2025-01-27 1:20 [PATCH 0/7] nfsd: filecache: change garbage collection lists NeilBrown
` (2 preceding siblings ...)
2025-01-27 1:20 ` [PATCH 3/7] nfsd: filecache: move globals nfsd_file_lru and nfsd_file_shrinker to be per-net NeilBrown
@ 2025-01-27 1:20 ` NeilBrown
2025-01-27 14:15 ` Jeff Layton
2025-01-27 1:20 ` [PATCH 5/7] nfsd: filecache: document the arbitrary limit on file-disposes-per-loop NeilBrown
` (4 subsequent siblings)
8 siblings, 1 reply; 23+ messages in thread
From: NeilBrown @ 2025-01-27 1:20 UTC (permalink / raw)
To: Chuck Lever, Jeff Layton
Cc: linux-nfs, Olga Kornievskaia, Dai Ngo, Tom Talpey, Dave Chinner
The nfsd filecache currently uses list_lru for tracking files recently
used in NFSv3 requests which need to be "garbage collected" when they
have becoming idle - unused for 2-4 seconds.
I do not believe list_lru is a good tool for this. It does not allow the
timeout which filecache requires so we have to add a timeout mechanism
which holds the list_lru lock while the whole list is scanned looking for
entries that haven't been recently accessed. When the list is largish
(even a few hundred) this can block new requests which need the lock to
remove a file to access it.
This patch removes the list_lru and instead uses 2 simple linked lists.
When a file is accessed it is removed from whichever list it is on,
then added to the tail of the first list. Every 2 seconds the second
list is moved to the "freeme" list and the first list is moved to the
second list. This avoids any need to walk a list to find old entries.

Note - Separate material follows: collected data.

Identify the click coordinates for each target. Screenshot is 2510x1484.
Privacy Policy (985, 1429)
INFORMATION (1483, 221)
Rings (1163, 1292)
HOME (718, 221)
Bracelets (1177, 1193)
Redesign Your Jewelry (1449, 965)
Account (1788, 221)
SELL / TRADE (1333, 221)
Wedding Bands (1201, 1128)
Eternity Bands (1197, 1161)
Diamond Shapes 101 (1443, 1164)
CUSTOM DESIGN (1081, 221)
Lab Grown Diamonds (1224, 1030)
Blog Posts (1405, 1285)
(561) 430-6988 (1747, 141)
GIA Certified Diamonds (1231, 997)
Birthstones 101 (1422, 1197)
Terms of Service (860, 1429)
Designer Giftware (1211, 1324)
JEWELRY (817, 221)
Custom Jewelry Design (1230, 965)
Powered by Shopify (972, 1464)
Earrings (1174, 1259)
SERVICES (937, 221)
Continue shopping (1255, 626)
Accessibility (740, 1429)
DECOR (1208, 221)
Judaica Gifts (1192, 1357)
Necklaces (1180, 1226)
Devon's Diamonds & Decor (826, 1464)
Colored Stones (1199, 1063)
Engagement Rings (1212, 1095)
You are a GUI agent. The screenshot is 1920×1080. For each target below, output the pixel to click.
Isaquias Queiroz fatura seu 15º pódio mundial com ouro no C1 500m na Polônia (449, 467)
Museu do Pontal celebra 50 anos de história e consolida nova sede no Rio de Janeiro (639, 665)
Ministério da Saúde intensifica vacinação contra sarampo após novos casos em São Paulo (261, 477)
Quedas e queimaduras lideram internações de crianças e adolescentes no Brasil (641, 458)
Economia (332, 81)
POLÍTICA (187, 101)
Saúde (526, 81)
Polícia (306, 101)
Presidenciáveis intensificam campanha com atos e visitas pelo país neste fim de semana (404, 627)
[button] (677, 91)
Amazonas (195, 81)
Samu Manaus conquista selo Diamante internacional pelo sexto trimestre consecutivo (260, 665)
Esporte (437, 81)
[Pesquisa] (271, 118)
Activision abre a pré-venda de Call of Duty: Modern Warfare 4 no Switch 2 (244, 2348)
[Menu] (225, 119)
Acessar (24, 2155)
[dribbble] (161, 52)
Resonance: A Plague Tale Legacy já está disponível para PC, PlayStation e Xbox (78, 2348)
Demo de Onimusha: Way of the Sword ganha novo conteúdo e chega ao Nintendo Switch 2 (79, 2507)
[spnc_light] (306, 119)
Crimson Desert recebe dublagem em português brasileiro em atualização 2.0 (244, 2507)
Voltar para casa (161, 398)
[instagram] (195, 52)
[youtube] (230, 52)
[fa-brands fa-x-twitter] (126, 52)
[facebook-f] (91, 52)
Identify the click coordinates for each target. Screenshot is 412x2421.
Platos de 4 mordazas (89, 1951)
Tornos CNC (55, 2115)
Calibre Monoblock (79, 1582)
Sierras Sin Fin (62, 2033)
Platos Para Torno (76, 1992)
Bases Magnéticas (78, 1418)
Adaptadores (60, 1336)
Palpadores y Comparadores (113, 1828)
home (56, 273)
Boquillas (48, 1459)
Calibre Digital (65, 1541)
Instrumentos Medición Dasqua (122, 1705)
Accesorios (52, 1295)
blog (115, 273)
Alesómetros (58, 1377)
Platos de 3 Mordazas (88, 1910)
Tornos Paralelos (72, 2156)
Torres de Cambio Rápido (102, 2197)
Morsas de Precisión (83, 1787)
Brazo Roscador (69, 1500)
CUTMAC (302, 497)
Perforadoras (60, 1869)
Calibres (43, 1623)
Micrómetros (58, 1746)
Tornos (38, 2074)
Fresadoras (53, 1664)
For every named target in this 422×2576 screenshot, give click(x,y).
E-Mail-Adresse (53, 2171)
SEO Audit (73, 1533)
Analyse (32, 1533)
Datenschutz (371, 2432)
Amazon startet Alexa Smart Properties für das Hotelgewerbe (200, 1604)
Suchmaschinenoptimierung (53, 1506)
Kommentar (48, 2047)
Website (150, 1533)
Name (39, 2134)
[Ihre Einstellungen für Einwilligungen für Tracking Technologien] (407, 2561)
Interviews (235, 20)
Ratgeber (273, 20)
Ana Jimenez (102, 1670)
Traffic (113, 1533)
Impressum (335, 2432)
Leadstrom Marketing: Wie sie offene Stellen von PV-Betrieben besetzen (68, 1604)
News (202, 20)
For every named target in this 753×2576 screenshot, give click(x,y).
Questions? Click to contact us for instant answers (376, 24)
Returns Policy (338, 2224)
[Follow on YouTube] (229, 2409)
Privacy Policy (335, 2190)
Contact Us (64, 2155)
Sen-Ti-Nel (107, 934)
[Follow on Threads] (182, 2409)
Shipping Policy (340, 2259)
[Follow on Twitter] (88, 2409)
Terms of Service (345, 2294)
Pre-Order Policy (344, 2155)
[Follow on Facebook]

Previously a file would be unhashed before being moved to the freeme
list. We don't do that any more. The freeme list is much like the
other two lists (recent and older) in that they all hold a reference to
the file and the file is still hashed. When the nfsd thread processes
the freeme list it now uses the new nfsd_file_release_list() which uses
nfsd_file_cond_queue() to unhash and drop the refcount.
We no longer have a precise count of the size of the lru (recent +
older) as we don't know how big "older" is when it is moved to "freeme".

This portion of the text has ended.